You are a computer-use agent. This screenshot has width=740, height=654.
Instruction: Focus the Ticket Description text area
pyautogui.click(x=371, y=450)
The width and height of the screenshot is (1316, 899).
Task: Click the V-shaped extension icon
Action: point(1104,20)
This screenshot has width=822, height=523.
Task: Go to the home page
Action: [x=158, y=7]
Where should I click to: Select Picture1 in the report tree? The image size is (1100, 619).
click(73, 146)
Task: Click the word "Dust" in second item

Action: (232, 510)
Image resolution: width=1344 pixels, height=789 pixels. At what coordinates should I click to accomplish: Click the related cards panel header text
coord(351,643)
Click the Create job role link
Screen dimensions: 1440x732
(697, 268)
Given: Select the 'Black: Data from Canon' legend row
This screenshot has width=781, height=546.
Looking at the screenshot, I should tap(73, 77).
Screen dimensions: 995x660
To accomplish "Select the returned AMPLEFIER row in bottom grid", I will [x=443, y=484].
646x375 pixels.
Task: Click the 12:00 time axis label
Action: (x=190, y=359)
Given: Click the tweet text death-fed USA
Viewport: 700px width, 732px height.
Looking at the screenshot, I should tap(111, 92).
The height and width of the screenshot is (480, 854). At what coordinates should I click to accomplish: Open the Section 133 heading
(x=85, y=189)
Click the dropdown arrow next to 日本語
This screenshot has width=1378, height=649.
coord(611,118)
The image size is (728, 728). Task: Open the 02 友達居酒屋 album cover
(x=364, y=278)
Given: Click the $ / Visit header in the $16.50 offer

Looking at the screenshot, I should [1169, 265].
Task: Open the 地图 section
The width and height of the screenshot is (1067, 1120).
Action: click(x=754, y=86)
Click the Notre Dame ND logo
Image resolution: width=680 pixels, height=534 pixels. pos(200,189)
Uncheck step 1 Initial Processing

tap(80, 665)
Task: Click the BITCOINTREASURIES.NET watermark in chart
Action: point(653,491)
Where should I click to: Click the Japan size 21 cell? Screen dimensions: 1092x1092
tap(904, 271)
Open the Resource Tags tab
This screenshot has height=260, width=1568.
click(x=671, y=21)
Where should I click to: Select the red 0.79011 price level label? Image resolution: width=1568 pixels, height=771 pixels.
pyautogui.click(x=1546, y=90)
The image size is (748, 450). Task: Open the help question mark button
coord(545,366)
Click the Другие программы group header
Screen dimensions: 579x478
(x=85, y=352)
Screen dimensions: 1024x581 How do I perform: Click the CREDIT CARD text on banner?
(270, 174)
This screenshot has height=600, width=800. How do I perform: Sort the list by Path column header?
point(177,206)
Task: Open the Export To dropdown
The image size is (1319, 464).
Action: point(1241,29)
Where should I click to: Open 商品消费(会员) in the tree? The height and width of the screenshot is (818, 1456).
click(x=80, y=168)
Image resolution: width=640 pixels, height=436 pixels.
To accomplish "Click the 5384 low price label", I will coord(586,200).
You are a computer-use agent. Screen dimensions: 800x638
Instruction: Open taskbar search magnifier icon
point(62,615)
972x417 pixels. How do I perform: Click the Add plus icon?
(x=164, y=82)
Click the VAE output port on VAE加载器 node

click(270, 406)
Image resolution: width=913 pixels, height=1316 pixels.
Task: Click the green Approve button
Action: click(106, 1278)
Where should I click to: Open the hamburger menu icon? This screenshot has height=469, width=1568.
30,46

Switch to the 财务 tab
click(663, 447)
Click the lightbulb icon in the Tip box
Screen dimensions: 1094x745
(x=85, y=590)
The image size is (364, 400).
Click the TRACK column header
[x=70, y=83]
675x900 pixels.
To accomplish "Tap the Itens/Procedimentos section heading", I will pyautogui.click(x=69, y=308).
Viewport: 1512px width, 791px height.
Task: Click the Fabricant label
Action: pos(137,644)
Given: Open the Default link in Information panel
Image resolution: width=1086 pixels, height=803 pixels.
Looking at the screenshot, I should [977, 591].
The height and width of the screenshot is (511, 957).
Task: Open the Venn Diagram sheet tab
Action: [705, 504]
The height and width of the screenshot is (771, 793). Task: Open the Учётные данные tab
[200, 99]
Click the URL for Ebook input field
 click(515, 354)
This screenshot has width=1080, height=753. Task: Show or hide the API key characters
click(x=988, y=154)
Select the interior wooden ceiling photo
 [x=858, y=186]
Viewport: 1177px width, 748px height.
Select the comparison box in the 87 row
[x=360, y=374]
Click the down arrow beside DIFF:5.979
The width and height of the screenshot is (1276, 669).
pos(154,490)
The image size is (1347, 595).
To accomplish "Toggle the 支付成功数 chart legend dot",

◇ ◇ ◇

* [EXERCISE REQUIREMENTS]:
Set down the whole listing again, exactly as shown above.

* [OUTPUT BELOW]:
You are a computer-use agent. This screenshot has width=740, height=654.
Instruction: Focus the Ticket Description text area
pyautogui.click(x=371, y=450)
The width and height of the screenshot is (1316, 899).
Task: Click the V-shaped extension icon
Action: point(1104,20)
This screenshot has width=822, height=523.
Task: Go to the home page
Action: [x=158, y=7]
Where should I click to: Select Picture1 in the report tree? The image size is (1100, 619).
click(73, 146)
Task: Click the word "Dust" in second item

Action: (232, 510)
Image resolution: width=1344 pixels, height=789 pixels. At what coordinates should I click to accomplish: Click the related cards panel header text
coord(351,643)
Click the Create job role link
Screen dimensions: 1440x732
(697, 268)
Given: Select the 'Black: Data from Canon' legend row
This screenshot has width=781, height=546.
Looking at the screenshot, I should tap(73, 77).
Screen dimensions: 995x660
To accomplish "Select the returned AMPLEFIER row in bottom grid", I will [x=443, y=484].
646x375 pixels.
Task: Click the 12:00 time axis label
Action: (x=190, y=359)
Given: Click the tweet text death-fed USA
Viewport: 700px width, 732px height.
Looking at the screenshot, I should tap(111, 92).
The height and width of the screenshot is (480, 854). At what coordinates should I click to accomplish: Open the Section 133 heading
(x=85, y=189)
Click the dropdown arrow next to 日本語
This screenshot has width=1378, height=649.
coord(611,118)
The image size is (728, 728). Task: Open the 02 友達居酒屋 album cover
(x=364, y=278)
Given: Click the $ / Visit header in the $16.50 offer

Looking at the screenshot, I should [1169, 265].
Task: Open the 地图 section
The width and height of the screenshot is (1067, 1120).
Action: click(x=754, y=86)
Click the Notre Dame ND logo
Image resolution: width=680 pixels, height=534 pixels. pos(200,189)
Uncheck step 1 Initial Processing

tap(80, 665)
Task: Click the BITCOINTREASURIES.NET watermark in chart
Action: point(653,491)
Where should I click to: Click the Japan size 21 cell? Screen dimensions: 1092x1092
tap(904, 271)
Open the Resource Tags tab
This screenshot has height=260, width=1568.
click(x=671, y=21)
Where should I click to: Select the red 0.79011 price level label? Image resolution: width=1568 pixels, height=771 pixels.
pyautogui.click(x=1546, y=90)
The image size is (748, 450). Task: Open the help question mark button
coord(545,366)
Click the Другие программы group header
Screen dimensions: 579x478
(x=85, y=352)
Screen dimensions: 1024x581 How do I perform: Click the CREDIT CARD text on banner?
(270, 174)
This screenshot has height=600, width=800. How do I perform: Sort the list by Path column header?
point(177,206)
Task: Open the Export To dropdown
The image size is (1319, 464).
Action: point(1241,29)
Where should I click to: Open 商品消费(会员) in the tree? The height and width of the screenshot is (818, 1456).
click(x=80, y=168)
Image resolution: width=640 pixels, height=436 pixels.
To accomplish "Click the 5384 low price label", I will coord(586,200).
You are a computer-use agent. Screen dimensions: 800x638
Instruction: Open taskbar search magnifier icon
point(62,615)
972x417 pixels. How do I perform: Click the Add plus icon?
(x=164, y=82)
Click the VAE output port on VAE加载器 node

click(270, 406)
Image resolution: width=913 pixels, height=1316 pixels.
Task: Click the green Approve button
Action: click(106, 1278)
Where should I click to: Open the hamburger menu icon? This screenshot has height=469, width=1568.
30,46

Switch to the 财务 tab
click(663, 447)
Click the lightbulb icon in the Tip box
Screen dimensions: 1094x745
(x=85, y=590)
The image size is (364, 400).
Click the TRACK column header
[x=70, y=83]
675x900 pixels.
To accomplish "Tap the Itens/Procedimentos section heading", I will pyautogui.click(x=69, y=308).
Viewport: 1512px width, 791px height.
Task: Click the Fabricant label
Action: pos(137,644)
Given: Open the Default link in Information panel
Image resolution: width=1086 pixels, height=803 pixels.
Looking at the screenshot, I should [977, 591].
The height and width of the screenshot is (511, 957).
Task: Open the Venn Diagram sheet tab
Action: [705, 504]
The height and width of the screenshot is (771, 793). Task: Open the Учётные данные tab
[200, 99]
Click the URL for Ebook input field
 click(515, 354)
This screenshot has width=1080, height=753. Task: Show or hide the API key characters
click(x=988, y=154)
Select the interior wooden ceiling photo
 [x=858, y=186]
Viewport: 1177px width, 748px height.
Select the comparison box in the 87 row
[x=360, y=374]
Click the down arrow beside DIFF:5.979
The width and height of the screenshot is (1276, 669).
pos(154,490)
The image size is (1347, 595).
To accomplish "Toggle the 支付成功数 chart legend dot",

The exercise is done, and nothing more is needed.